Statistical calculations were performed with the JPM 9 software (SAS Institute, Cary, NC, USA). Contingency tables and the χ2 test were performed to search for associations between molecular parameters and tumor phenotype. Survival curves were calculated according to Kaplan–Meier. The log-rank test was applied to detect significant survival differences between groups. Cox proportional hazards regression analysis was performed to test the statistical independence and significance between pathological, molecular and clinical variables.

Results

Technical Issues

A total of 3188 of 11 152 arrayed tissue samples (28.6%) were non-informative for KPNA2 IHC because of the complete lack of tissue or absence of unequivocal cancer cells.

IHC of KPNA2

KPNA2 expression was found predominantly in the nucleus rarely accompanied by even lower staining levels in the cytoplasm of the cells.

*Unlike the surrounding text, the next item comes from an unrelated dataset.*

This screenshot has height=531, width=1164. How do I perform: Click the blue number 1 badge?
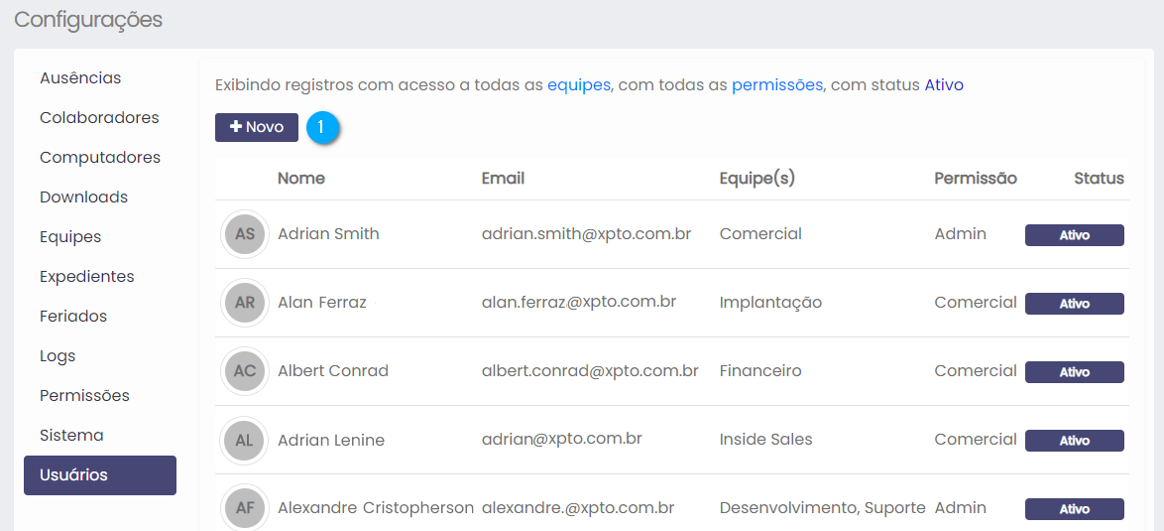(323, 128)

KPNA2 expression was absent or showed weak staining intensity in benign prostatic glands. The expression level of KPNA2 was thus higher in malignant prostate compared with benign tissue. In prostate carcinoma, positive KPNA2 staining was found in 5443 of our 7964 interpretable prostate cancers (68.3%) and was considered weak in 32%, moderate in 17.8% and strong in 18.5% of cases. Representative elements of a TMA stained with KPNA2 antibody are given in Figure 1.

Figure 1
figure 1

Representative elements of (a) absent and (b) strong KPNA2 expression in prostate cancer.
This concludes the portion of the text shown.